Publié le par Philippe Réant

Ecrivains, soyez humiliés !

 

L’écriture est la manifestation du ridicule de l’homme. De tout temps. Elle est la marque de notre finitude, de l’inachevé ‘sans cesse recommencé’, notre maladresse tracée, comme celle des enfants qui apprennent à dessiner. C’est attendrissant. Peut-être pour le très haut, mais pour notre race humaine, capable d’espérer, consciente d’absolu, il s’agit d’un sujet de honte, d’un exercice humiliant qui nous accule au travail qui plus est. Aujourd’hui que l’on écrit sur soi et se propose en nourriture à ses homologues anthropophages, consommateur de culture et de moi en boucle, le caractère ridicule de l’écriture atteint son paroxysme.
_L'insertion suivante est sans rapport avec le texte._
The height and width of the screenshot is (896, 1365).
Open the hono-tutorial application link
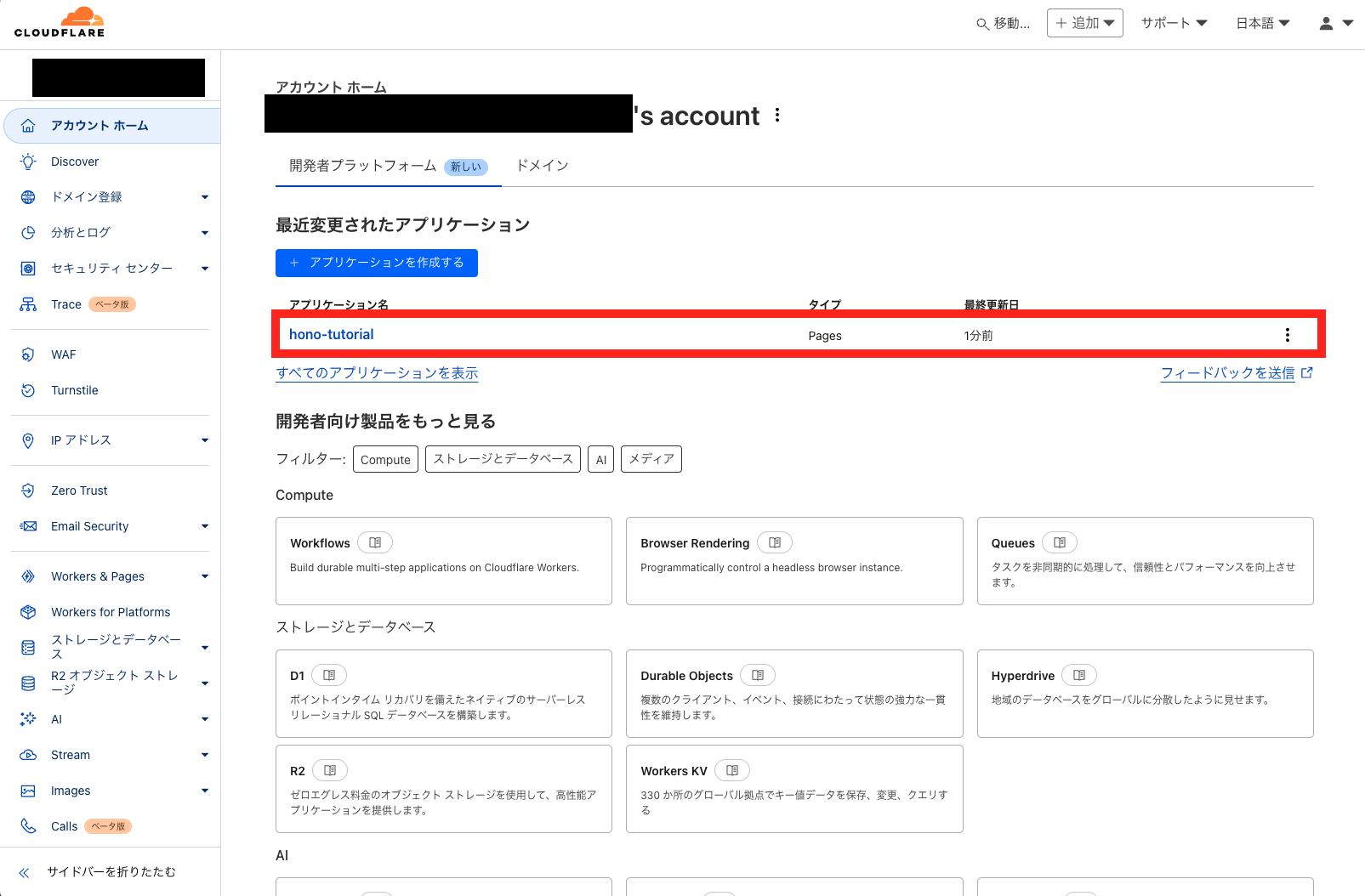(331, 334)
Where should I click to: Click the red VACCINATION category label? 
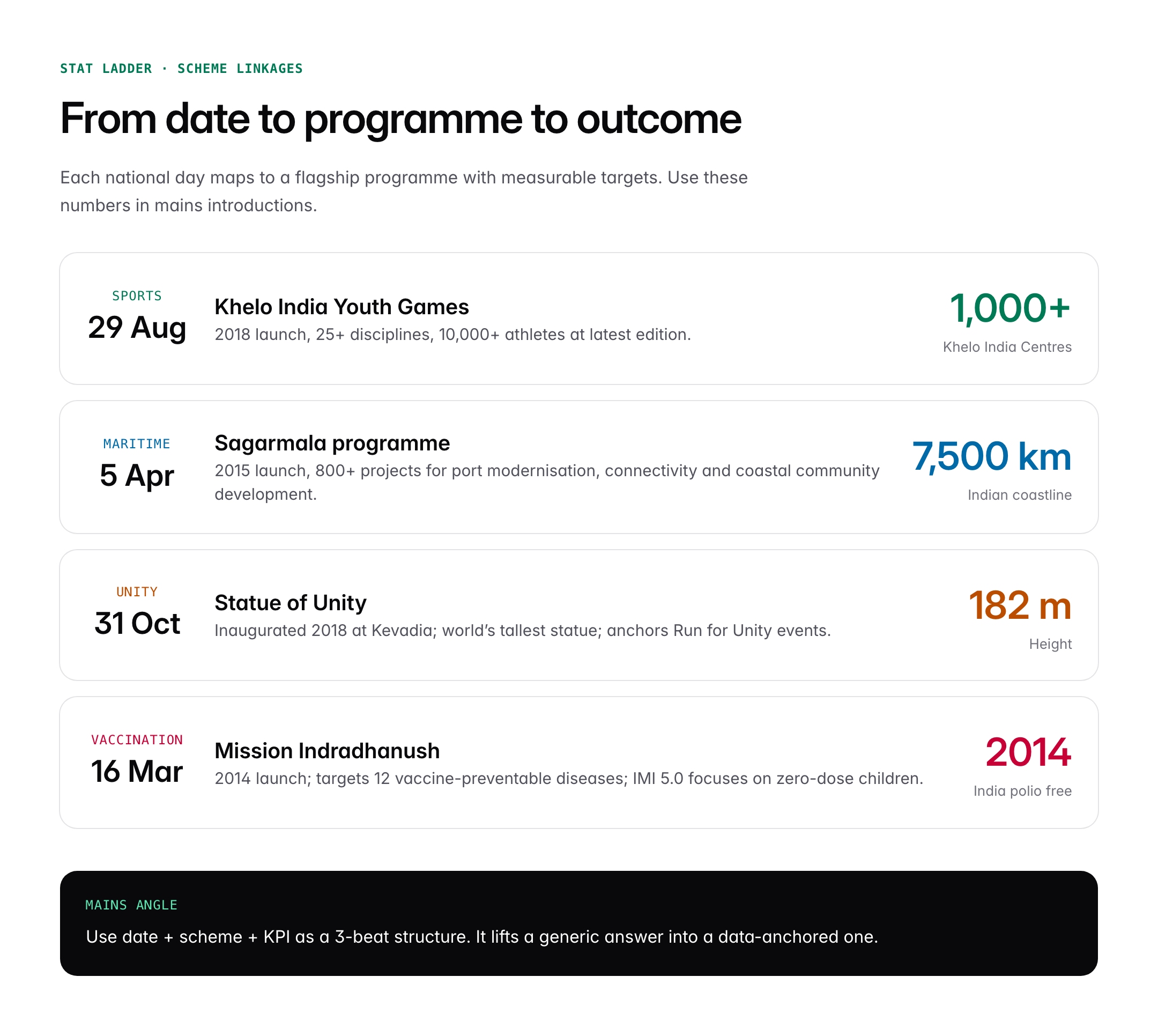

Fini le fou du roi, l’écrivain est le plouc de nous tous. L’impudique répandu, puis atomisé dans nos assiettes, me fait honte. Le  seul intérêt de l’écriture d’aujourd’hui serait de proposer à l’auteur encore de s’humilier un peu plus, de passer à la télé par exemple, de jouir d’audience, ou au contraire de trouver seulement dans internet l’opportunité de publier ses pattes de mouches. Ecrivains, soyez humiliés, soyez lus par ceux que vous méprisez, soyez moqués par ceux que vous aimez, soyez achetés sans être lus, soyez critiqués par des professionnels de la critique littéraire, ne soyez lus que par vous. Après tout ça, là, en boule autour du vide raconté, abandonné par vous-mêmes, comme une marionnette ayant perdu la main, ressentez pour vous la pitié que seul Dieu ressent. Ridicule humilié vous pouvez devenir enfant de Dieu.

 

 La nature de l’écriture

 

 undefinedQue faites-vous de vos temps libres ? Vous écrivez. Ah, c’est bien ! - Non. Ce n’est pas un divertissement, ce n’est pas pour des compliments. C’est un vice, un boulet et des grelots. Pour repérer le fils d’Adam à travers les ages. Bien collatéral au pêché, coextensif au mal. Contenu dans le mal, l’écriture est ce morceau de vie travestie qui vit grâce au mal, qui grandit en même temps que lui, dans son ventre. Comme le mal a été créé, car situé à l’intérieur de la vie libre, séparée de Dieu, l’écriture est née à l’intérieur du mal au moment de la chute, à l’intérieur de la mort. Seul un pêcheur peut écrire.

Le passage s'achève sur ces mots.